Leaders in the Goldfields are concerned the WA government’s current COVID-19 border controls are putting regional communities at risk, following confirmation that another truck driver tested positive after entering the state.
The WA government announced on Wednesday that a COVID-positive truck driver, who made a return trip from New South Wales to Western Australia, had visited sites in Coolgardie, Southern Cross and Balladonia.
It is the second scare for the region in less than a month, with two COVID-positive interstate freight drivers having visited locations along the route, which is the main freight pathway between Perth and the east coast.
Laurene Bonza, President of the Shire of Dundas, which includes much of the interstate freight route from Norseman to the South Australian border, says COVID protocols around freight transportation do not do enough to protect communities in her area.
“I understand that it’s difficult to manage but it’s a little ticking time bomb,” she said.
Concerns health system ‘won’t cope’
Cr Bonza said the community was bracing for what felt like an “inevitable” COVID outbreak, and while the local health system had a plan in place, it was not equipped to cope with multiple cases.
“If push came to shove and we had some cases in town, then our little hospital wouldn’t be able to deal with it,” Cr Bonza said.
“We are ever vigilant, and just waiting for the worst to happen really.”
Truck drivers are stopped at the WA border by police and must show a negative COVID-19 test result before they are allowed to enter the state.
But Goldfields leaders believe there are flaws in the system.
“They might have a negative test that might subsequently turn positive, it just depends where in the cycle they are,” Cr Bonza said.
Australian Medical Association WA president Mark Duncan-Smith said he was “extremely concerned” about the capacity of the health system to cope, particularly in vulnerable areas.
“The whole health system has been chronically underfunded by the McGowan government over the last four years,” Dr Duncan-Smith said.
“It results in an inability to respond to a COVID outbreak unless pretty much all other business as usual is cancelled.”
He said the health funding announced in the state budget reduced resources for hospital operations when adjusted for inflation and most of the money was for infrastructure, not operational costs.
“It appears to be shiny and great with billions here, billions there, but all of that money is capital expenditure,” Dr Duncan-Smith said.
He said WA’s only intensive care unit beds were in Perth and Bunbury and there were not enough to cope with an outbreak.
“Intensive care unit beds are already pretty full. If there was a COVID outbreak they can’t just be emptied out — that’s why the West Australian health system is on tenterhooks,” he said.

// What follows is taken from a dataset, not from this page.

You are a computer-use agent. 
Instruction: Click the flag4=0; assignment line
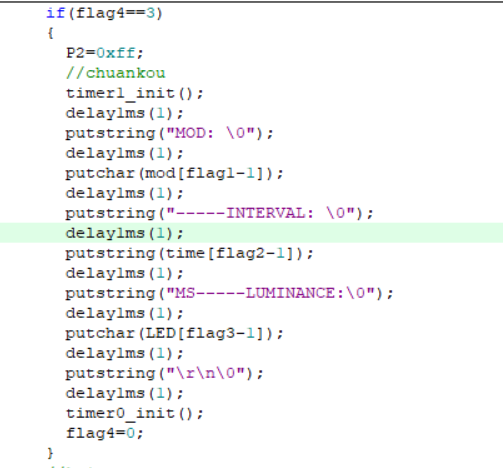click(x=105, y=433)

Low compliance with SafeWA sign-in
Mal Cullen, president of Coolgardie Shire, where a roadhouse was on the list of exposure sites from the most recent incident, said he was concerned about reports of low compliance with COVID rules.
“Several of our residents have raised the concerns that a lot of people that go into the roadhouses and businesses do not sign in,” he said.
“There’s no policing of it — our police force are understaffed and undermanned.
“The government has got to step up a little bit and make sure these protocols are followed.”
Cr Cullen said he also believed an outbreak was inevitable under the current system.
“It’s the health department and the state government, they’re supposed to be in control of it, and it appears in this case they are not quite there,” he said.
A WA Department of Health spokesperson said contact tracers worked hard and fast to get the best possible information to the community.
“This is by a number of means including telephone calls, SafeWA app data, review of CCTV [done by police] and more,” the spokesperson said.
“We would encourage the community to keep checking HealthyWA for the latest information.”
WA Country Health Services were contacted by the ABC about the capacity of regional hospitals to cope with a COVID outbreak, but declined to comment.